▶ **DOCUMENT SEGMENT**
# # #
Arranging Born-Digital Records  

Just as it is with traditional paper-based collections, original order is an important principle of archival arrangement for entirely born-digital or hybrid collections. Often, but not always, maintaining this order is helpful for users to understand the function and context of the records.  

There are three frequently used options for the intellectual arrangement of born-digital records in hybrid collections:  

  1. Create a separate format-based series for born-digital records. A separate series for born-digital records is appropriate when the creator has maintained their born-digital records in a way that is intellectually separate from the paper-based records. This format-based series approach may also be appropriate when the digital records’ volume or disorganization would make intellectual integration prohibitively labor-intensive or too difficult to do with certainty.  

  2. Create two separate groupings for born-digital records and their paper-based counterparts at the same level of hierarchy. This is appropriate when the paper-based and born-digital records are arranged in such a way that they have a sibling relationship, where the content is mirrored.  

  3. Integrate born-digital records at the file (folder) level. This is appropriate when the digital records and paper-based records are already integrated at the archival file level (example, a floppy disk in a folder) OR there is a direct one-to-one relationship between born-digital and paper-based records (example, twelve audio files with twelve corresponding printed transcripts).  

These options reflect the three most common approaches collection creators take when maintaining their digital files in relation to their paper-based records.  

Arrangement types are not mutually exclusive; perhaps some media carriers or digital files are integrated with the paper-based records, but not others. Other times, no meaningful original order is present, or the original order presents challenges for use. In these cases, the processor should utilize the below “Considerations for Arrangement” to determine which of the three arrangement schemes makes sense for the collection (or parts of the collection) and include the rationale for arrangement in the processing plan.  

Options and examples for arranging records for entirely born-digital collections are currently a work in progress; however, they include maintaining the creator’s directory (or folder) structure and arranging by record function. 

As with all collections, the processor should consult with the Collections Services Archivist prior to starting any re-arrangement. 

Considerations for Arrangement  

When considering an arrangement structure, please keep the following in mind. 

  1. Intellectual order of materials as they arrive. 

  • How are the born-digital files arranged?  

  • For large groups of born-digital files, such as from a network transfer, hard drive, or other high-capacity external media carrier), is there an existing directory structure /sub-file structure? 

  • How are they arranged relative to the paper-based records?
# # #
▶ **PROBLEM**
In the text on arranging born-digital records, whom should the processor consult before starting any re-arrangement?
# # #
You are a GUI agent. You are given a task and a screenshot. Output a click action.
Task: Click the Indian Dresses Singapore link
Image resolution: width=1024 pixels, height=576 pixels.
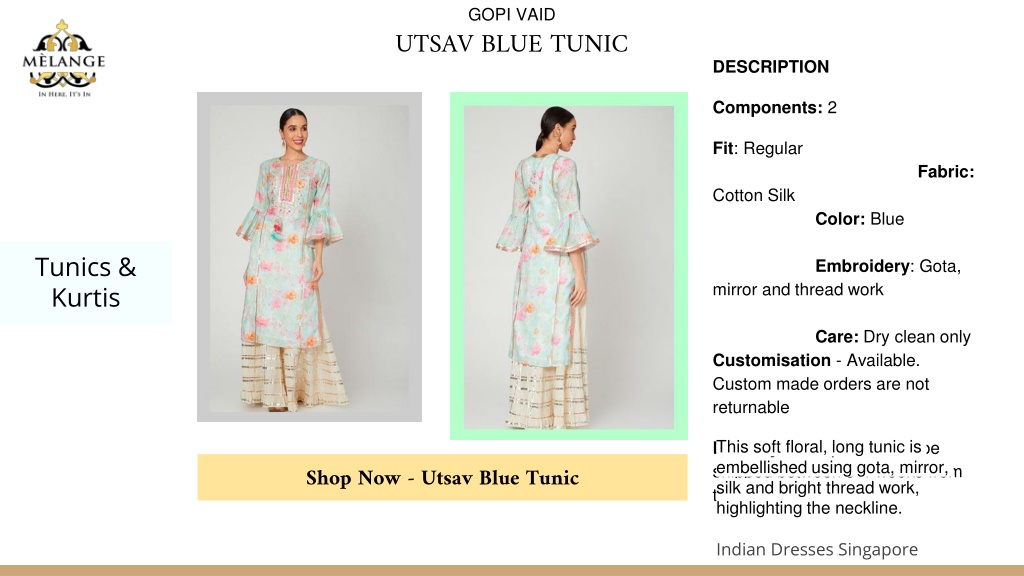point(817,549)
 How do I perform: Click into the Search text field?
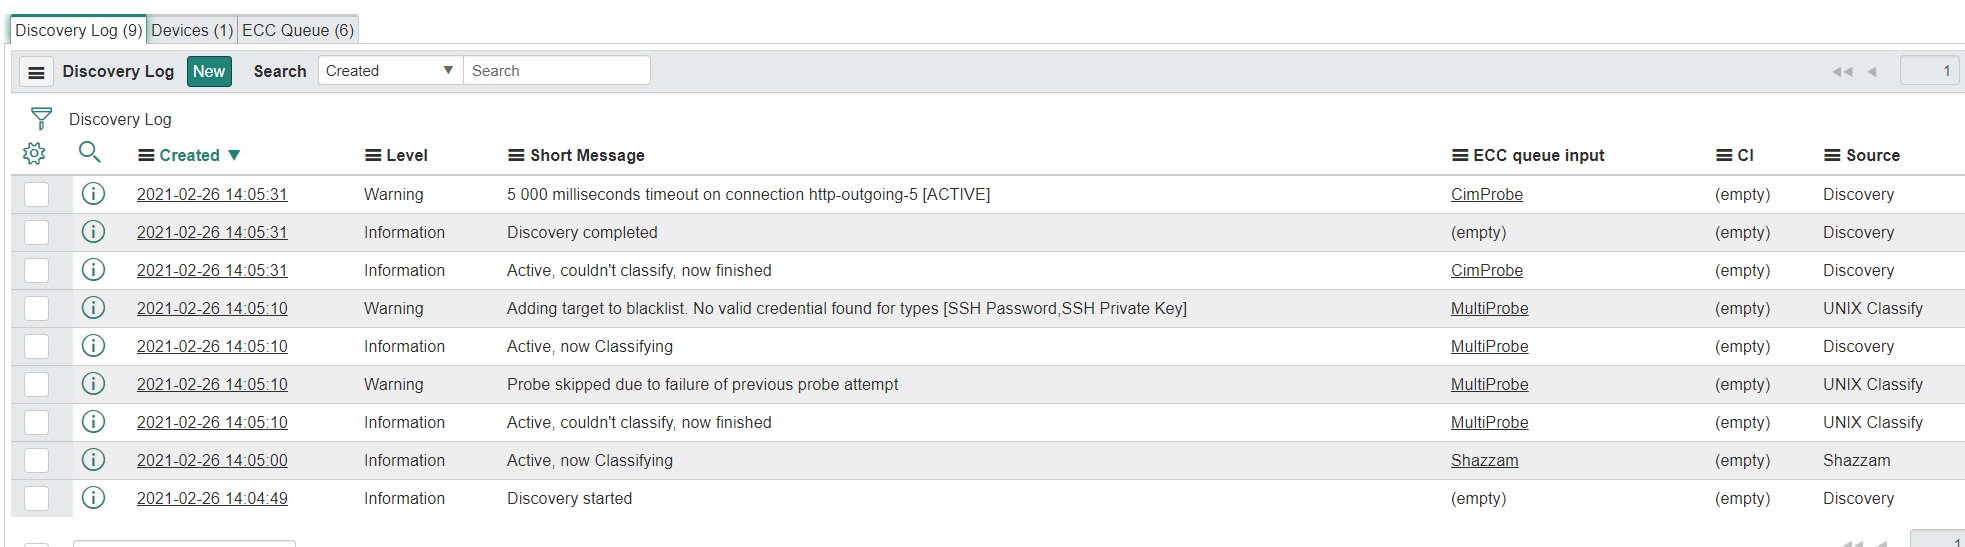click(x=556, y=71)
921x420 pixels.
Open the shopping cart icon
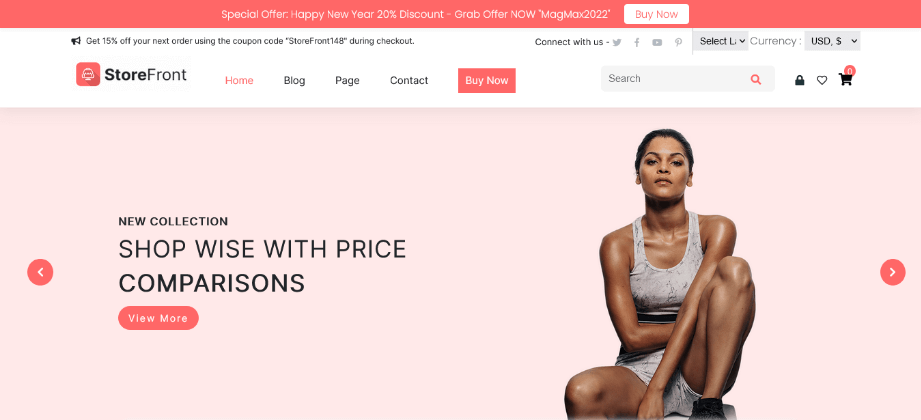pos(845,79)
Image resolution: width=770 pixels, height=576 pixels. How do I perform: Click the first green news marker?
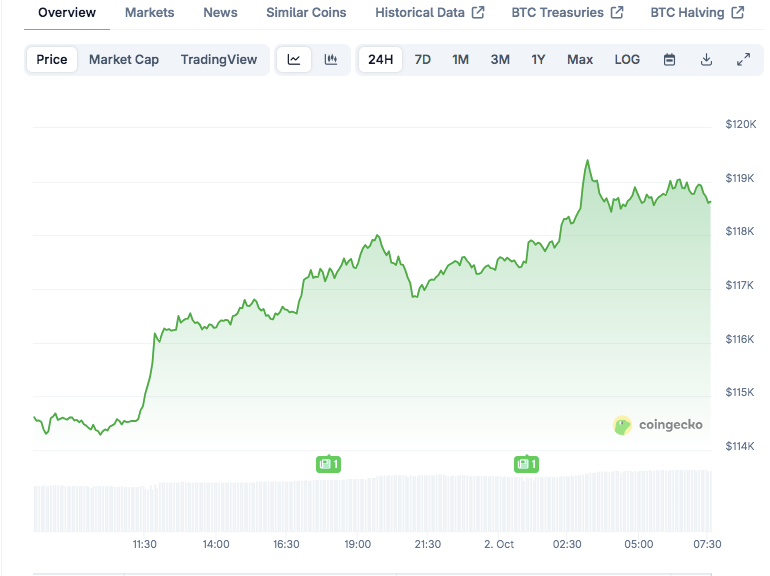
# # #
▶ **ANSWER SPACE**
The Collections Services Archivist.